----- Records provided
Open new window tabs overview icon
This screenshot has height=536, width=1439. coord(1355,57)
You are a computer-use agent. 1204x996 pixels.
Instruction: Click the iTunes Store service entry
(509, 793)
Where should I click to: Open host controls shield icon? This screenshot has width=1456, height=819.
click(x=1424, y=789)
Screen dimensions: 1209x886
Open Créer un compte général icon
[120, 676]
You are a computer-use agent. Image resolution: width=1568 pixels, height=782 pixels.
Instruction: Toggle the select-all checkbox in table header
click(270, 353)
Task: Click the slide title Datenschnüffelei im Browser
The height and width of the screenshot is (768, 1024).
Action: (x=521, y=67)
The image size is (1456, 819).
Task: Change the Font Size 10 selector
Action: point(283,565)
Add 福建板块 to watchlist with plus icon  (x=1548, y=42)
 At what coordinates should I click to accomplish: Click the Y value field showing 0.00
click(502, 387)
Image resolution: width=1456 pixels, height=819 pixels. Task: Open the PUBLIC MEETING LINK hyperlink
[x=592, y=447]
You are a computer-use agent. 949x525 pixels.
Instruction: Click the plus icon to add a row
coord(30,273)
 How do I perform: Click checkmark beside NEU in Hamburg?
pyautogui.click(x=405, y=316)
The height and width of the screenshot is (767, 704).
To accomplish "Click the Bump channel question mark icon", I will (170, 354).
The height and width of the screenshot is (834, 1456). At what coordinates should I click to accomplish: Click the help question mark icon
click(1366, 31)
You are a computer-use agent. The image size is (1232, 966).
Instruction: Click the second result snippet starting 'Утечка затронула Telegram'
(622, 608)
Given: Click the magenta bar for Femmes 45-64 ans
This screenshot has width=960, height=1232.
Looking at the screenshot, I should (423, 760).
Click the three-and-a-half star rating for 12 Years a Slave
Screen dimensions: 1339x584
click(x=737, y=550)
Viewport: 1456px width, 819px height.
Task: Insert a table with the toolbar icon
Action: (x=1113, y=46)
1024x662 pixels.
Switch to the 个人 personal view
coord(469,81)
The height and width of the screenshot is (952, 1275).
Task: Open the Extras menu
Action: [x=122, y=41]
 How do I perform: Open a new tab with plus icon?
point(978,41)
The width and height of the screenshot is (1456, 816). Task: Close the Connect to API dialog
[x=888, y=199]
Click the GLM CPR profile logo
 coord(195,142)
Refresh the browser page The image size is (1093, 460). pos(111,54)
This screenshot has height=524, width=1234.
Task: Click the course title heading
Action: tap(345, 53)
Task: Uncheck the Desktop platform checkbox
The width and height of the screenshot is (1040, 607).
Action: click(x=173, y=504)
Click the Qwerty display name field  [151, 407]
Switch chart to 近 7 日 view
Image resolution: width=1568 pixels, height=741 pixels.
----------
_What this task involves_: Copy all of the records above line for line, without changing anything.

_Answer_:
Open new window tabs overview icon
This screenshot has height=536, width=1439. coord(1355,57)
You are a computer-use agent. 1204x996 pixels.
Instruction: Click the iTunes Store service entry
(509, 793)
Where should I click to: Open host controls shield icon? This screenshot has width=1456, height=819.
click(x=1424, y=789)
Screen dimensions: 1209x886
Open Créer un compte général icon
[120, 676]
You are a computer-use agent. Image resolution: width=1568 pixels, height=782 pixels.
Instruction: Toggle the select-all checkbox in table header
click(270, 353)
Task: Click the slide title Datenschnüffelei im Browser
The height and width of the screenshot is (768, 1024).
Action: (x=521, y=67)
The image size is (1456, 819).
Task: Change the Font Size 10 selector
Action: point(283,565)
Add 福建板块 to watchlist with plus icon  (x=1548, y=42)
 At what coordinates should I click to accomplish: Click the Y value field showing 0.00
click(502, 387)
Image resolution: width=1456 pixels, height=819 pixels. Task: Open the PUBLIC MEETING LINK hyperlink
[x=592, y=447]
You are a computer-use agent. 949x525 pixels.
Instruction: Click the plus icon to add a row
coord(30,273)
 How do I perform: Click checkmark beside NEU in Hamburg?
pyautogui.click(x=405, y=316)
The height and width of the screenshot is (767, 704).
To accomplish "Click the Bump channel question mark icon", I will (170, 354).
The height and width of the screenshot is (834, 1456). At what coordinates should I click to accomplish: Click the help question mark icon
click(1366, 31)
You are a computer-use agent. The image size is (1232, 966).
Instruction: Click the second result snippet starting 'Утечка затронула Telegram'
(622, 608)
Given: Click the magenta bar for Femmes 45-64 ans
This screenshot has width=960, height=1232.
Looking at the screenshot, I should (423, 760).
Click the three-and-a-half star rating for 12 Years a Slave
Screen dimensions: 1339x584
click(x=737, y=550)
Viewport: 1456px width, 819px height.
Task: Insert a table with the toolbar icon
Action: (x=1113, y=46)
1024x662 pixels.
Switch to the 个人 personal view
coord(469,81)
The height and width of the screenshot is (952, 1275).
Task: Open the Extras menu
Action: [x=122, y=41]
 How do I perform: Open a new tab with plus icon?
point(978,41)
The width and height of the screenshot is (1456, 816). Task: Close the Connect to API dialog
[x=888, y=199]
Click the GLM CPR profile logo
 coord(195,142)
Refresh the browser page The image size is (1093, 460). pos(111,54)
This screenshot has height=524, width=1234.
Task: Click the course title heading
Action: tap(345, 53)
Task: Uncheck the Desktop platform checkbox
The width and height of the screenshot is (1040, 607).
Action: click(x=173, y=504)
Click the Qwerty display name field  [151, 407]
Switch chart to 近 7 日 view
Image resolution: width=1568 pixels, height=741 pixels.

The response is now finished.